In Tuesday’s blog I told you all about the warblers that tend to be shy singers, more heard and not seen. In today’s blog I want to tell you about the extroverts out there. The Warblers who like sing from up on high!
One of the most abundant warblers at Newport Wetlands right now is the Chiffchaff. One of those convenient little birds that sings its own name! Have a listen on the RSPB Bird ID guide, and you will hear it is a simple repetitive “chiff-chaff-chiff-chaff”, rather unmistakable. You will normally see them perched on one of the highest branches of a tree; they are a small olive green coloured bird with a subtle eye stripe. They can easily be mistaken with the Willow Warbler, but there are subtle differences. The Willow Warblers’ call sounds more like “hu-wiit” repeated over and over again in shot three or four second bursts, they also have a more pronounced eye stripe, far paler than the Chiffchaff. I would imagine that the Willow Warbler/ Chiffchaff misidentification can be second only to the Goshawk/ Sparrowhawk mis-Id’s on most beginner birders lists.

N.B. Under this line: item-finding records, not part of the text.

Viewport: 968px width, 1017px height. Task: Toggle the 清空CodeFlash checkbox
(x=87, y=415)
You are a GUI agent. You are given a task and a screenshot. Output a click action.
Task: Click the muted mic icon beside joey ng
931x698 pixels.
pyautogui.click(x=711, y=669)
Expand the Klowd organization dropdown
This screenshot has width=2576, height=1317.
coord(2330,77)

Another bird that was visible in good numbers last spring was the Whitethroat. It picks a prominent branch from which it tries to attract a mate. As the name suggests, this small warbler has a pale ruff of feathers around the throat, adult birds have a distinct white eye ring within the grey head feathers. It’s scratchy, gruff song should alert you to its presence first, but Whitethroats have another trick in their repertoire to attract a female. Whilst on your walk, keep a look out for a bird making short hovering flights about a favourite shrub or tree. They will give a short burst of song during this flight and return to the perch. Whitethroat habitats can be shared with its slightly less common cousin the Lesser Whitethroat. Lesser Whitethroats have a more leaden grey coloured head, and the eye ring is more spectacled in shape. It’s always nice to spot one calling “tett-tett-tett” amongst the Whitethroats.
From Whitethroats we move our attention to Blackcaps. You may not even need to venture far to see this belligerent little bird, they are becoming more frequent garden visitors. You will normally know when you have one, as you will spot it bullying the other birds away from a feeder it has declared its own! Personally I prefer the female Blackcaps, as they have the most wonderful russet coloured crowns. Blackcaps are prominent branch singers rather than treetop warblers. Their song is one of the best in the business, almost flute like.
Finally we end this journey of the Sylviidae family of birds with perhaps the most famous, but quite rare warbler, the Dartford Warbler. Despite my best efforts, I have yet to add this stunning bird to my life list yet. I was once told Dartford Warblers have frequented the woods behind my house; I have watched the tops of the gorse bushes in vain with my scope, but all to no avail! There are Dartford Warblers around towards West Wales, but they are few in number, as their name suggests, you need to head to the Dorset heathlands for your best chance of seeing them. Their classic pose, as I said, is singing from the tops of yellow flowered gorse; its song, a short burst of rattled notes. It’s another one of those birders birds, and a wildlife photographer dream shot!
I hope you enjoyed this simple guide to some of the songsters you will be hearing over the coming months. It is only a month away from World Dawn Chorus Day 2012 (6th May), why not have a little listen to some of the songs on the links provided, and get yourself on one of the organised walks that will be taking place all over Wales at dawn on that day. I did it last year and it was one of my highlights of my “wildlife year”.
Thanks for an excellent blog Ant! Really enjoyed it and learned a lot!
I have been in the Cardiff office for three days champing at the bit to get back home to North Wales to listen for Chiffchaffs! I think I heard Willow Warblers the day before I left so needing to listen for confirmation too.
The next big arrival here will be our Pied Flycatchers. I've put up new boxes this year and have all my fingers crossed they will like them!
Another great blog Ant and very timely. Actually have Chiffchaff in the trees at the bottom of my garden - am sure they weren't there last year. Not terribly good at warblers. Really must get better at recognising birdsong.